----- Records for processing
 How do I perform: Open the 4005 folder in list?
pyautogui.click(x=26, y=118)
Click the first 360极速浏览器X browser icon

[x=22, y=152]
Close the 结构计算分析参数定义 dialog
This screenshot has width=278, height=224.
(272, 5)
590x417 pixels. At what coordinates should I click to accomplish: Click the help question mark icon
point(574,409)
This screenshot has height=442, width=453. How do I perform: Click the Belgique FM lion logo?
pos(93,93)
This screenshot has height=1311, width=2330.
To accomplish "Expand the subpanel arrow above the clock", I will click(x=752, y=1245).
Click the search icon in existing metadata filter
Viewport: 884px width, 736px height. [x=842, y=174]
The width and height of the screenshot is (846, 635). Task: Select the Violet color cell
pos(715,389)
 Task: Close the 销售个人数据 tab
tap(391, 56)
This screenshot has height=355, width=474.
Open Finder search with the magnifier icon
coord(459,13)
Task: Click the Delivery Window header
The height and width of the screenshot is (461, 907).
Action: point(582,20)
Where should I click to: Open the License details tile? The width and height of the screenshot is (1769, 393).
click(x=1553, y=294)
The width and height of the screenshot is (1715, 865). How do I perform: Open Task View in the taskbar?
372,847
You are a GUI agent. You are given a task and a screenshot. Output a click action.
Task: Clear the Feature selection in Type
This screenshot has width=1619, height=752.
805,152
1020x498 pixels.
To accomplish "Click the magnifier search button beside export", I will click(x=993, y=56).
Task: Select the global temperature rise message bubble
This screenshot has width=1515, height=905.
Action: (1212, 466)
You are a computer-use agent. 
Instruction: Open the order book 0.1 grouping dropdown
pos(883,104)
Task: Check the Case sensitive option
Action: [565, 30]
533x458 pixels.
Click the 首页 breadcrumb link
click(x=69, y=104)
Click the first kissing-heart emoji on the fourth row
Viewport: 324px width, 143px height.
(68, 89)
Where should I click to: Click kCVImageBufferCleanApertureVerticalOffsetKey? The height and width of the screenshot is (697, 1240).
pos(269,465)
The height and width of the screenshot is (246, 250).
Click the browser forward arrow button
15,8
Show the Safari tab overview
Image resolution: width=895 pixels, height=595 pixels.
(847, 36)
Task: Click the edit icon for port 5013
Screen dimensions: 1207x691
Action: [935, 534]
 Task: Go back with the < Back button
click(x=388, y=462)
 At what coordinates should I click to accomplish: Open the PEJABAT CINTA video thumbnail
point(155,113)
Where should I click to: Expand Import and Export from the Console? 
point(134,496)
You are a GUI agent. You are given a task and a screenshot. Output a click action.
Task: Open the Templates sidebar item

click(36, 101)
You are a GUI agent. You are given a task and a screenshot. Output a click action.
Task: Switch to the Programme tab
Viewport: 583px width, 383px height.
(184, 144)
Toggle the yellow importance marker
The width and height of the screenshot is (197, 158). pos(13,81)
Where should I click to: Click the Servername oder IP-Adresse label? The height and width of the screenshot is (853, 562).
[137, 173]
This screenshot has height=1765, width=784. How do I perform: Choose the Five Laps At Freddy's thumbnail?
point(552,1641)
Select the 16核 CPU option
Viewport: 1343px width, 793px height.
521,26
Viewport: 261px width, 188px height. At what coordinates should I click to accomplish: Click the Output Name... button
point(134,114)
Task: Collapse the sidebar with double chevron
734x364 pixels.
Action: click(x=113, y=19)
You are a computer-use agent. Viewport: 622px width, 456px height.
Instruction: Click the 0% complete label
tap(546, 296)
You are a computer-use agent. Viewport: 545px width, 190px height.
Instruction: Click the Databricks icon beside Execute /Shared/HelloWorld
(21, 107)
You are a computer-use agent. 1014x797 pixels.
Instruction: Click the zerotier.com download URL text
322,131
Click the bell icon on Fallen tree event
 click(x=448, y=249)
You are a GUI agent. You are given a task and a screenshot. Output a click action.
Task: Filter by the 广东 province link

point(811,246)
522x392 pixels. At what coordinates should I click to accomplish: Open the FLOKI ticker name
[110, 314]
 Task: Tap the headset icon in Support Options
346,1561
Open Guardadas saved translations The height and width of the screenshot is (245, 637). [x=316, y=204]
----------
→ **Exercise description**:
Number of lines containing "computer" in the data: state it and nothing more.

→ **Output for this task**:
4